She applied to the Supreme Court of British Columbia to have section 241(b) of Criminal Code struck down because it allegedly violated sections 7 (the right to "life, liberty, and security of the person), 12 (protection against "cruel and unusual treatment or punishment") and 15(1) of the Canadian Charter of Rights and Freedoms (equality). Her ethics advisor was Eike-Henner Kluge.

==Reasons of the court==
Sopinka J, writing for the majority, found there was no violation of section 7. He first considered whether the prohibition on ending one's life engaged the right to security of person. He found the prohibition had sufficient connection with the justice system by its impact on an individual's autonomy and right to life by causing physical and psychological pain.

However, Sopinka J found the provision did not violate any principles of fundamental justice. He examined the long history of the prohibition of suicide and concludes that it reflects part of the fundamental values of society and so could not be in violation of fundamental justice.

He also rejected the claim that the provision violated the section 12 right against cruel and unusual treatment or punishment as a mere prohibition did not fall within the meaning of treatment.

Lastly, he considered the section 15 equality challenge. He noted the issue is best not resolved under this right, but in assuming it did violate section 15, he found it was clearly saved under section 1. He found the objective was pressing and substantial, rational and that there was no lesser means to achieve the goal.

In dissent, Lamer CJ held that the Criminal Code section 241(b) had infringed on section 15, but he did not consider sections 7 and 12.

Cory J ruled that the right to die is as much a protected freedom under section 7 of the Charter as any other part of life.

McLachlin J's judgment was that Criminal Code section 241(b) violated the section 7 right to security of the person and that the violation was not saved under section 1.

==Aftermath==
The Supreme Court's ruling in Rodriguez was overturned 22 years later in the 2015 decision in Carter v Canada (AG), which found that denying assisted suicide in some cases violated Section 7 of the Charter.

_Written task:_ From the text on the Rodriguez ruling, pull out the stretch from "However, Sopinka J" through "achieve the goal.", word for word.

_Records:_
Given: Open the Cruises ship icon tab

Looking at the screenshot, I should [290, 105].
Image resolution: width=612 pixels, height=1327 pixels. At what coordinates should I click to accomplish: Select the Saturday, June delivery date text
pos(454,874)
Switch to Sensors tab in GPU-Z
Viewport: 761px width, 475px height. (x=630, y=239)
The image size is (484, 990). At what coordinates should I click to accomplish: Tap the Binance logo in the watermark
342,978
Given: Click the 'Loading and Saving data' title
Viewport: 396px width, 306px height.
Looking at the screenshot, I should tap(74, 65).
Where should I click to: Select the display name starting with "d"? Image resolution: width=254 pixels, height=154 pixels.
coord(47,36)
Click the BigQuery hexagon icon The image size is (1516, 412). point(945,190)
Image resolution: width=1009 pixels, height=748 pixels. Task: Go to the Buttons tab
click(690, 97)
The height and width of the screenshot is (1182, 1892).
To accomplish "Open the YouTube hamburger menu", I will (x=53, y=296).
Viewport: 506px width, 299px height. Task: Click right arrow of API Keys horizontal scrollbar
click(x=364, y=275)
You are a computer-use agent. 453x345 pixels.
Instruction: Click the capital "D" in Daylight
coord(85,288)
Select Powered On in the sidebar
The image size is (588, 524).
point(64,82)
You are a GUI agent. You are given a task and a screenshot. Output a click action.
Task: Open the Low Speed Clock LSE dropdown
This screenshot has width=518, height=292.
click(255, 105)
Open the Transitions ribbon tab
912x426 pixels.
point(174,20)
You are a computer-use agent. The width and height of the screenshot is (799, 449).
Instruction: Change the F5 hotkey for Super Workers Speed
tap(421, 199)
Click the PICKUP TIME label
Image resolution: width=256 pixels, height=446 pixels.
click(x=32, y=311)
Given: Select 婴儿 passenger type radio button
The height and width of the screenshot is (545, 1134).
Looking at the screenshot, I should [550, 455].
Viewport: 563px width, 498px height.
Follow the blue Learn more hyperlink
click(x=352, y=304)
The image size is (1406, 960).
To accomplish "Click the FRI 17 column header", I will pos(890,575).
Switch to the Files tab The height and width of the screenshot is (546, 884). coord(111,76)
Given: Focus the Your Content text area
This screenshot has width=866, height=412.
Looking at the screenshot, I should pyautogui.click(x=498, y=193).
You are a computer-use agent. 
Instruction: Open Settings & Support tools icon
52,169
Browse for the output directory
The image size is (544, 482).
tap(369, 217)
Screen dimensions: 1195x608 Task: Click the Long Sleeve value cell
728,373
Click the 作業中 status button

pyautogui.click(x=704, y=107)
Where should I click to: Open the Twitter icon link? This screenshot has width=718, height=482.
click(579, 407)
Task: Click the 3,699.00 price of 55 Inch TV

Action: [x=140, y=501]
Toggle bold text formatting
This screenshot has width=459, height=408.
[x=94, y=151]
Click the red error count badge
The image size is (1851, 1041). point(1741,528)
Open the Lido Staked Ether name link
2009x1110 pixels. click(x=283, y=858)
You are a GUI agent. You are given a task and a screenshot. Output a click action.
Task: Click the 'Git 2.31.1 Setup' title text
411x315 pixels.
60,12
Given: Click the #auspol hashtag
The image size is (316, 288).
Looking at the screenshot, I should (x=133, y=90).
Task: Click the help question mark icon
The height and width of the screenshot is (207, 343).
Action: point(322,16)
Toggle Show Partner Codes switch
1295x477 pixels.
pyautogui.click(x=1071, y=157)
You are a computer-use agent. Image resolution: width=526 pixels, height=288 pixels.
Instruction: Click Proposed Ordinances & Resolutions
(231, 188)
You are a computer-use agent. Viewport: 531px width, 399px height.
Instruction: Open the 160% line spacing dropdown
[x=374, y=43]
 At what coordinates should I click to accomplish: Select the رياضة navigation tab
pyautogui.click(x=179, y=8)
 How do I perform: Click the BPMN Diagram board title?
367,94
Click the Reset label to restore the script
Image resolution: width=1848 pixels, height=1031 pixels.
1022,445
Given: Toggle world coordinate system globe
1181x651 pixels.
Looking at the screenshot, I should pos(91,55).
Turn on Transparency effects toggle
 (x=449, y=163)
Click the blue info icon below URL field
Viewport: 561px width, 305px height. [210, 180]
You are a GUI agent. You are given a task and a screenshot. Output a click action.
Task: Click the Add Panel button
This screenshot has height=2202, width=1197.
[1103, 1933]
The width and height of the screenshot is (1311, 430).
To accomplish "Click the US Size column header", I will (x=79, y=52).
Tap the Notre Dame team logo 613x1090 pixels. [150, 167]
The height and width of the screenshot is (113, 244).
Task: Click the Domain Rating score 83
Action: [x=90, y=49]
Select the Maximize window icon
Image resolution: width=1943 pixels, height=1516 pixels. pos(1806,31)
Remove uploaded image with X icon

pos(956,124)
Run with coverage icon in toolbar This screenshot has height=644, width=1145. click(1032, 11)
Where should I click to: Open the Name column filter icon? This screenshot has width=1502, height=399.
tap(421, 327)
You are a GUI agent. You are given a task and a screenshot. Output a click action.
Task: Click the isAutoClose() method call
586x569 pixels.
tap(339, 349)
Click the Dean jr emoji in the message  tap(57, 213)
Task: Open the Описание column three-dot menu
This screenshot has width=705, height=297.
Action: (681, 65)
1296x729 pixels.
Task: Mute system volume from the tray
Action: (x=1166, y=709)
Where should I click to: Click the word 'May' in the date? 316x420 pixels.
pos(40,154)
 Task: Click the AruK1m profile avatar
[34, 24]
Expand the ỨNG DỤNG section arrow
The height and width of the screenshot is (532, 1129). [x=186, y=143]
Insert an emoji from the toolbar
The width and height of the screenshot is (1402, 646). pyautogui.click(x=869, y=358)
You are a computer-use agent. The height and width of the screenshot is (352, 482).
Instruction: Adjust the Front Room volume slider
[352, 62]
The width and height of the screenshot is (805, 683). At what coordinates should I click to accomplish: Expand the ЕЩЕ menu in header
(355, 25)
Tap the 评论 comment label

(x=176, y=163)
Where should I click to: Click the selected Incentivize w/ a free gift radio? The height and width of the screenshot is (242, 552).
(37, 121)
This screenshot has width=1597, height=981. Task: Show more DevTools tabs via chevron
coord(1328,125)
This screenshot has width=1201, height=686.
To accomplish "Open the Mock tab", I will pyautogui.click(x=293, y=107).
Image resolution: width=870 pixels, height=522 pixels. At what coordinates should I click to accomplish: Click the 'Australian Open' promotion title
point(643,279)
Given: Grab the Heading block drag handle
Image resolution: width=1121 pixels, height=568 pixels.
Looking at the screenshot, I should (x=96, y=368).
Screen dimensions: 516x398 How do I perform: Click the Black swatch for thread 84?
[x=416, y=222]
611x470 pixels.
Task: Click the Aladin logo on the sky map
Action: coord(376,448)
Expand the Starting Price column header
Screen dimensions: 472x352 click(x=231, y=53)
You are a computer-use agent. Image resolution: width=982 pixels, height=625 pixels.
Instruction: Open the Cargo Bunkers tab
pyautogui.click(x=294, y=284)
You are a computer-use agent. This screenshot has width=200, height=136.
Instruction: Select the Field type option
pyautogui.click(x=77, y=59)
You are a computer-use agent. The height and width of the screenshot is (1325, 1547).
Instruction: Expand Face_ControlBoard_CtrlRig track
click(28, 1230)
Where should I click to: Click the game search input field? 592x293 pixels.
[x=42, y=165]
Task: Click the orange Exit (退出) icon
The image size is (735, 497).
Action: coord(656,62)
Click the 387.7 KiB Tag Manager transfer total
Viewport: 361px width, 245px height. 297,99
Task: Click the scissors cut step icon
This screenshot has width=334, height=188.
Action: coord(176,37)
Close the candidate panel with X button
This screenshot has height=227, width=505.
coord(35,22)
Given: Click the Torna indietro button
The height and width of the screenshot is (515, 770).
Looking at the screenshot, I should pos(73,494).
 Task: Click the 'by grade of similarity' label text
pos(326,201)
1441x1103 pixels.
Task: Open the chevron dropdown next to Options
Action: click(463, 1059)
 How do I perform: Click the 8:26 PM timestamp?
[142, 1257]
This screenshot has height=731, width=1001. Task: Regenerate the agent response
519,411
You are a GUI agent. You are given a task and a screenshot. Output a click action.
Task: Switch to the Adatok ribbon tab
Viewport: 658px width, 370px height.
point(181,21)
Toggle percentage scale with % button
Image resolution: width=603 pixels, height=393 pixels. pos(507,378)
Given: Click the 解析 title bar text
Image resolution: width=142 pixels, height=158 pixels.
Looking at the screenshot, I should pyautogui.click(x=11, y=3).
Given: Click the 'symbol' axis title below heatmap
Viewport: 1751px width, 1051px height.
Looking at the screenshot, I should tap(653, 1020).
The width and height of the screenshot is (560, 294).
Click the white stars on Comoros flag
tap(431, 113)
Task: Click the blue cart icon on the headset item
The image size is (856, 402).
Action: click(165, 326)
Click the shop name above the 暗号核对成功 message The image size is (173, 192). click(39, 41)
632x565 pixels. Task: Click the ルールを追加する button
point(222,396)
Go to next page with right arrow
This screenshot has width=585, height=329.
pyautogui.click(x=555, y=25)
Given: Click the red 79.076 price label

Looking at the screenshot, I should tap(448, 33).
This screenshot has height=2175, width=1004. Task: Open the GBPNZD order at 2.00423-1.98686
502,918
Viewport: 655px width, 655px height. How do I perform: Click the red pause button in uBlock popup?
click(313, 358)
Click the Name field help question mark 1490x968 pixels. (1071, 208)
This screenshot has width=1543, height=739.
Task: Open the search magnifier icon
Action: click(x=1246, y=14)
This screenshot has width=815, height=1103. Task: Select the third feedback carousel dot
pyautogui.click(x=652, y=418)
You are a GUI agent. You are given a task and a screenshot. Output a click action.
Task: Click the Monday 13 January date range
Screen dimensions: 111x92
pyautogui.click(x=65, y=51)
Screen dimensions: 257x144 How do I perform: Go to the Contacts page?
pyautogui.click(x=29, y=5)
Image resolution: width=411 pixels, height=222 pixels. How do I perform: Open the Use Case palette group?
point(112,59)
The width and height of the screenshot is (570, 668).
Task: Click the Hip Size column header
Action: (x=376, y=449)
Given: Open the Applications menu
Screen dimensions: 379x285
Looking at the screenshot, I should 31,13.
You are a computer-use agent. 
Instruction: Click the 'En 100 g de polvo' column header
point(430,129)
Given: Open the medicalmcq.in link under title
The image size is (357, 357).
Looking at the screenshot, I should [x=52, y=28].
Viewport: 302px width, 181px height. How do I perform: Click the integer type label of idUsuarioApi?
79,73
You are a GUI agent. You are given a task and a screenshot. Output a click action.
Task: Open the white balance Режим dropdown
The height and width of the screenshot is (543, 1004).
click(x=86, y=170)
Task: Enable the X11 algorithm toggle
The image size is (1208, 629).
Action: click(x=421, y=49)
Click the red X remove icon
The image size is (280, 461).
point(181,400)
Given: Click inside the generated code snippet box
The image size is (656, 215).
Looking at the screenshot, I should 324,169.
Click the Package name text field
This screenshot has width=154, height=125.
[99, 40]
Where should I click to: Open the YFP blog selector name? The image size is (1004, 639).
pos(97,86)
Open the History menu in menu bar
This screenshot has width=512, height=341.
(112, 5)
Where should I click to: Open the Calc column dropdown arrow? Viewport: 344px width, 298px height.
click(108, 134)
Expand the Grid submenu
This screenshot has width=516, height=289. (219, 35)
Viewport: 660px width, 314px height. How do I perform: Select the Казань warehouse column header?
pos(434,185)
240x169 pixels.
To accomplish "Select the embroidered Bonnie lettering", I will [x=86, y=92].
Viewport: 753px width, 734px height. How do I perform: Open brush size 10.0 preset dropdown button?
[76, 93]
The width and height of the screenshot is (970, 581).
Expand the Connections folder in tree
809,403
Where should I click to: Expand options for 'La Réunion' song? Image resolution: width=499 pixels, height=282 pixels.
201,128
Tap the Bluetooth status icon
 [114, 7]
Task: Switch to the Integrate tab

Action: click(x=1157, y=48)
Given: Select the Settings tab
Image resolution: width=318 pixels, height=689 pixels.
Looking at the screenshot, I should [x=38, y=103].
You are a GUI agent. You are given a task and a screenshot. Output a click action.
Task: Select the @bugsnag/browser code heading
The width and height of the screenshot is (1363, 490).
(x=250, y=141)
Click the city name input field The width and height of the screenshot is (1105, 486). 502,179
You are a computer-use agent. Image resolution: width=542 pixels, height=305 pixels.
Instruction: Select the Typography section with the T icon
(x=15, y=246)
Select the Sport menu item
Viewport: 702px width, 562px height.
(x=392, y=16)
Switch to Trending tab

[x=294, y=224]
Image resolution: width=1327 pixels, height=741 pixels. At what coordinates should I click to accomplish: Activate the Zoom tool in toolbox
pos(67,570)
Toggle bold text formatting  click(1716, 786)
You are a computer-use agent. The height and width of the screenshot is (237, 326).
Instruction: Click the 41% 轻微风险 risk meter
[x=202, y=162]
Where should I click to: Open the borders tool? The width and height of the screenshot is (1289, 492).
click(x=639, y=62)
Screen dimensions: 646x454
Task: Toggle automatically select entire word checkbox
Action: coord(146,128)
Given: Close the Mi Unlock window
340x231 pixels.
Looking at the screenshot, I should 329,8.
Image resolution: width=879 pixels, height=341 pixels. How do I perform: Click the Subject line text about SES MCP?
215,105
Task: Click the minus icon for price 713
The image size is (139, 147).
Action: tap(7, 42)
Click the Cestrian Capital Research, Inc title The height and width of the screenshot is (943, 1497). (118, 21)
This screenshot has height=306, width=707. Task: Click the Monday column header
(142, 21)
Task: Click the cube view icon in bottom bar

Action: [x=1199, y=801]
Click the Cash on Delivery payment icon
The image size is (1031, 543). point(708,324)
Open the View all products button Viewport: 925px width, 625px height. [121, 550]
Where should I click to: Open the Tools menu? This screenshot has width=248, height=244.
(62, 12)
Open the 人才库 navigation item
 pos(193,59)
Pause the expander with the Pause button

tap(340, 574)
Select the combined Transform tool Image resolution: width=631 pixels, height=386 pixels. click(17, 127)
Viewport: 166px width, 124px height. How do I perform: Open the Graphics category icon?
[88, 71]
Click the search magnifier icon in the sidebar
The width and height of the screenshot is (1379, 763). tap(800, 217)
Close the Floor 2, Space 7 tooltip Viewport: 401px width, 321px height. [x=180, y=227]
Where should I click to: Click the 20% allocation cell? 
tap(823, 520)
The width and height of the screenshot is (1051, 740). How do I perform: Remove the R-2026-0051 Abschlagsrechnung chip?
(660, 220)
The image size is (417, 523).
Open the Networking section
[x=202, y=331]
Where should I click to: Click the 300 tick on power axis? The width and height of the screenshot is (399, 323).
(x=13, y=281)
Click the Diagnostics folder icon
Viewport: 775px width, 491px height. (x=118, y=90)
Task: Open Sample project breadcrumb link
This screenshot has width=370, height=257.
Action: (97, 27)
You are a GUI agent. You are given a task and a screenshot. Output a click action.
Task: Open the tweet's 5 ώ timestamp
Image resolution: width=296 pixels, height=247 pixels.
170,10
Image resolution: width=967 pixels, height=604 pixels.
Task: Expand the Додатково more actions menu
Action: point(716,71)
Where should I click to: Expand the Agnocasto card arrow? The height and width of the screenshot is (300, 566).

_Solution to the exercise:_
However, Sopinka J found the provision did not violate any principles of fundamental justice. He examined the long history of the prohibition of suicide and concludes that it reflects part of the fundamental values of society and so could not be in violation of fundamental justice.

He also rejected the claim that the provision violated the section 12 right against cruel and unusual treatment or punishment as a mere prohibition did not fall within the meaning of treatment.

Lastly, he considered the section 15 equality challenge. He noted the issue is best not resolved under this right, but in assuming it did violate section 15, he found it was clearly saved under section 1. He found the objective was pressing and substantial, rational and that there was no lesser means to achieve the goal.